▶ The task: Could you repeat exactly the lines below, from the line containing "865x558 pixels. Task: Expand" through the last one, both included, while leaving out any pictures?
--- Data under study Enclosed Below ---
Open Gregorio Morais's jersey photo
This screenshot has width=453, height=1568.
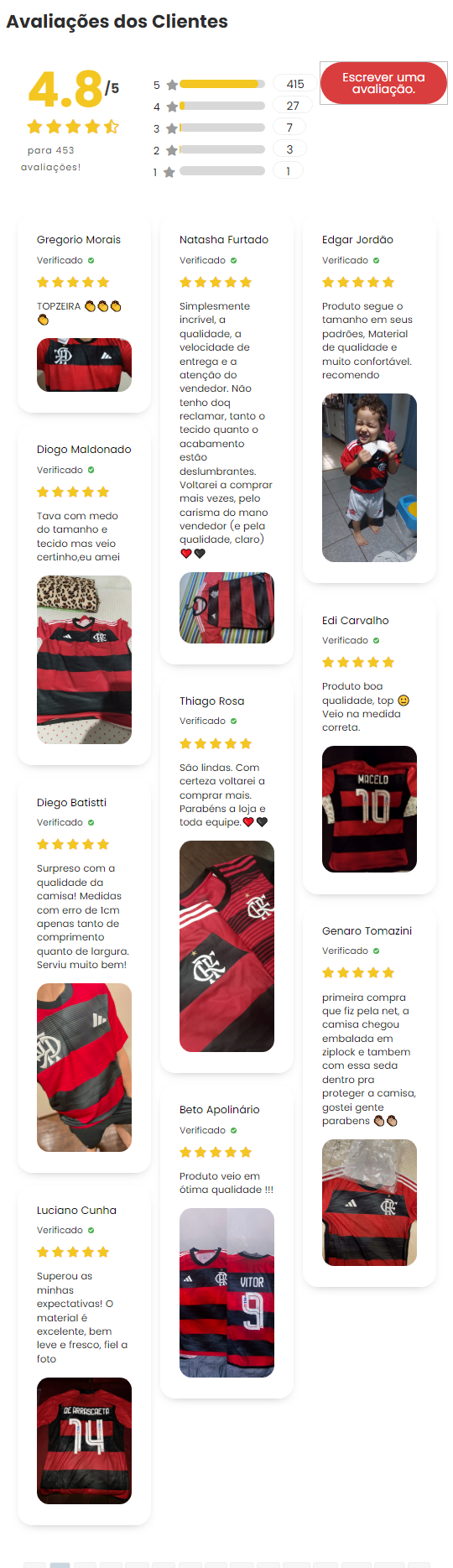pyautogui.click(x=84, y=365)

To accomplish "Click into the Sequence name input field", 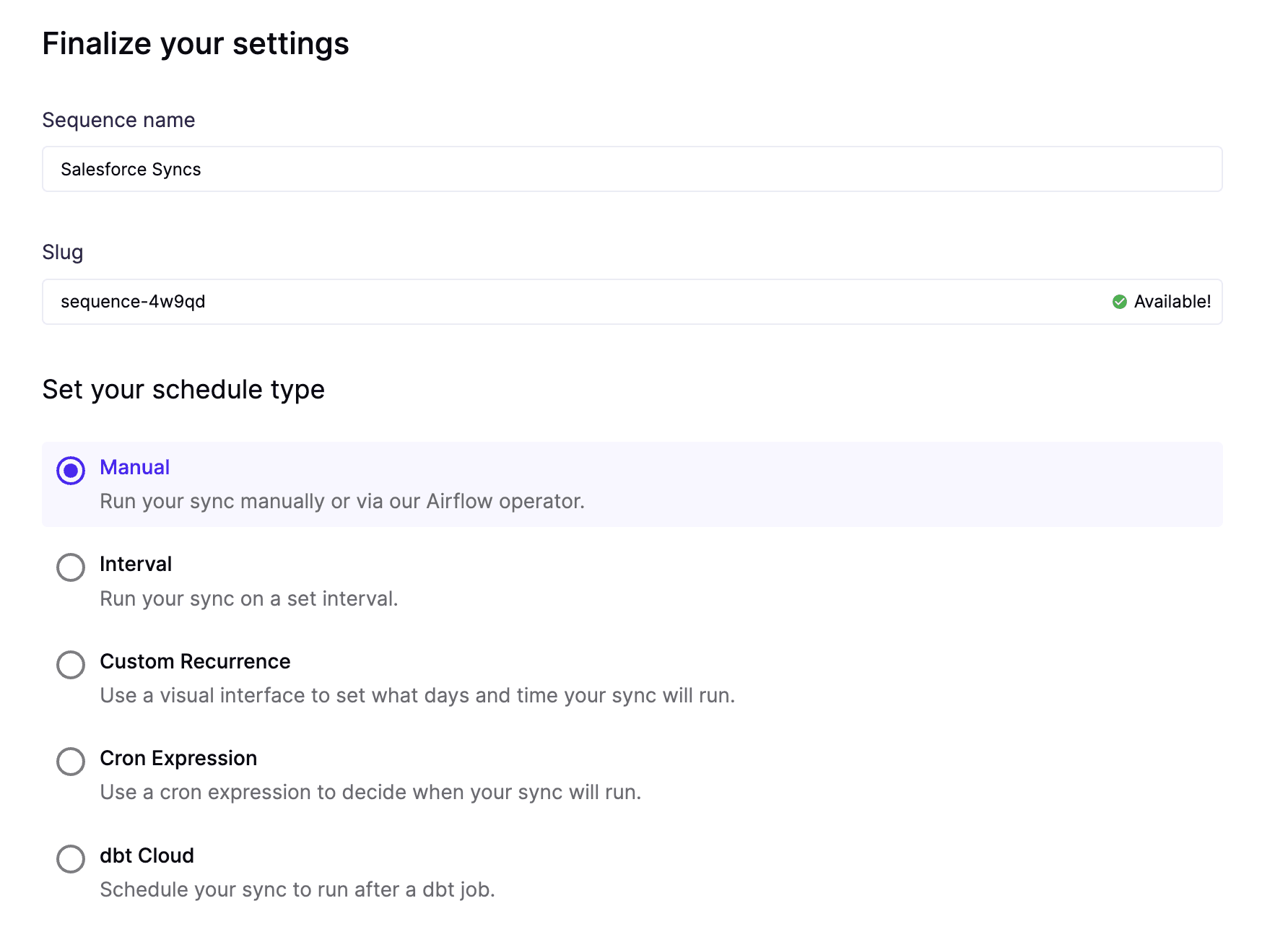I will click(632, 170).
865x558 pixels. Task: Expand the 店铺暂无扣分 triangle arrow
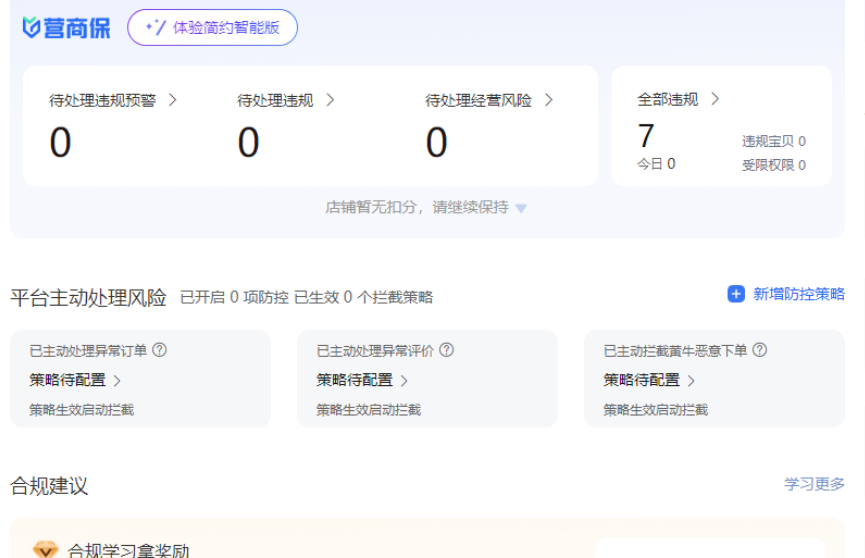pyautogui.click(x=521, y=208)
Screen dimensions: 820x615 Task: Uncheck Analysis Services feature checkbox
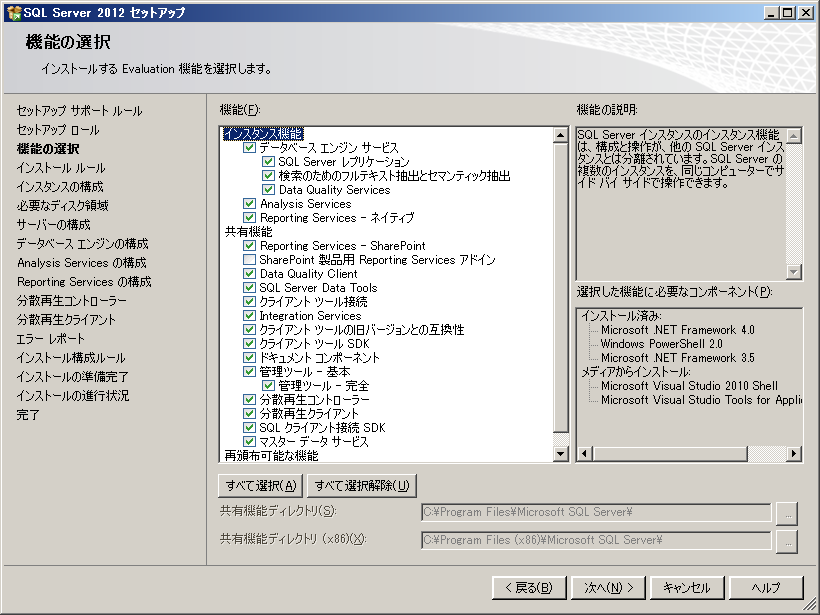[x=250, y=204]
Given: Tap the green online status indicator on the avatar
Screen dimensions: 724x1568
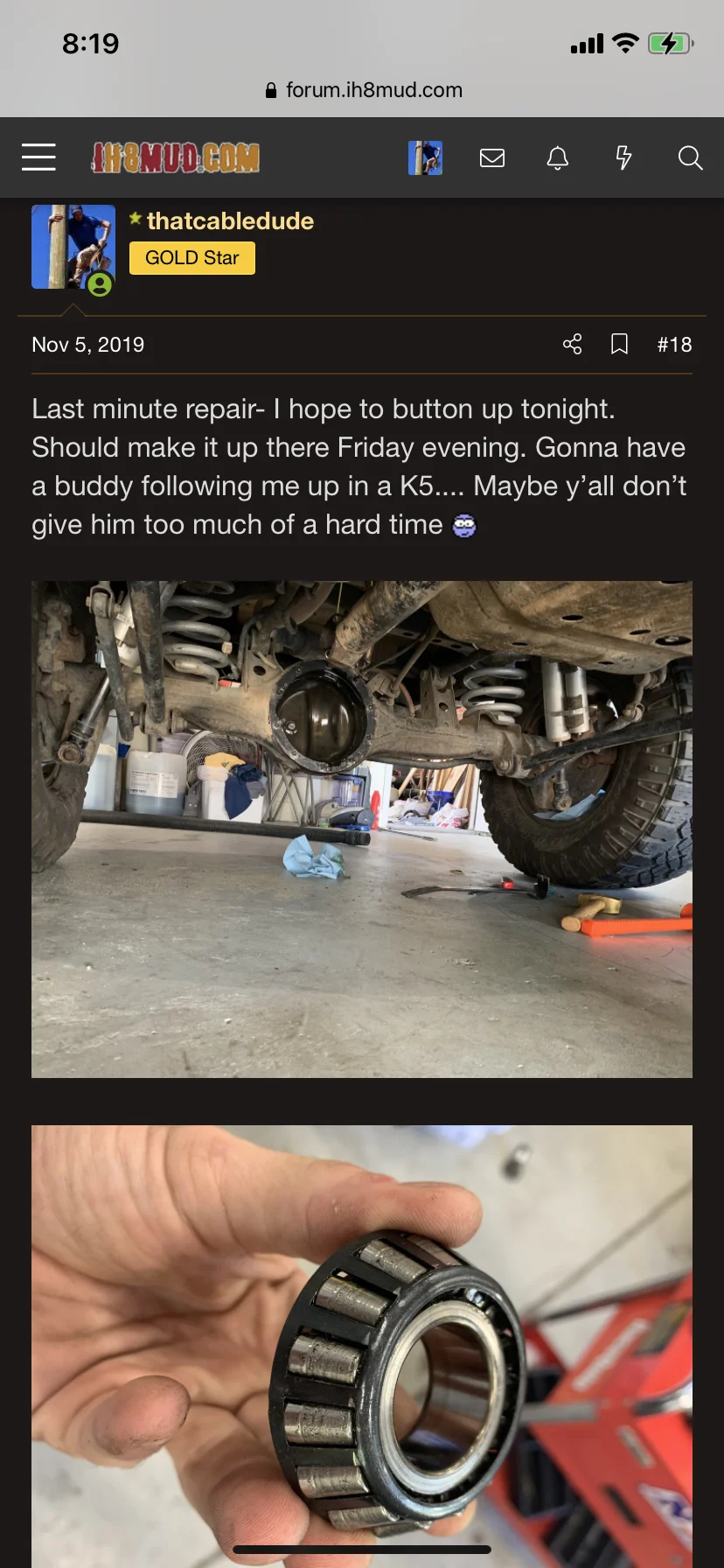Looking at the screenshot, I should click(x=100, y=284).
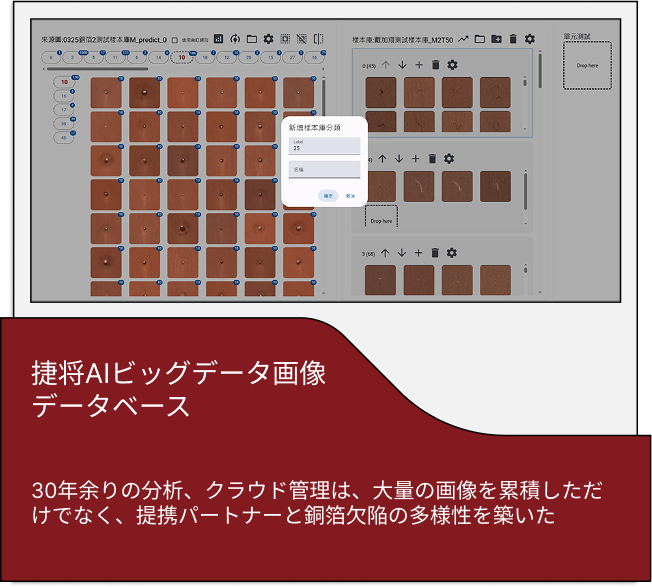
--- End of Enclosed Data under study ---
▶ Expected answer:
865x558 pixels. Task: Expand the 店铺暂无扣分 triangle arrow
pyautogui.click(x=521, y=208)
Screen dimensions: 820x615 Task: Uncheck Analysis Services feature checkbox
[x=250, y=204]
Given: Tap the green online status indicator on the avatar
Screen dimensions: 724x1568
Looking at the screenshot, I should click(x=100, y=284).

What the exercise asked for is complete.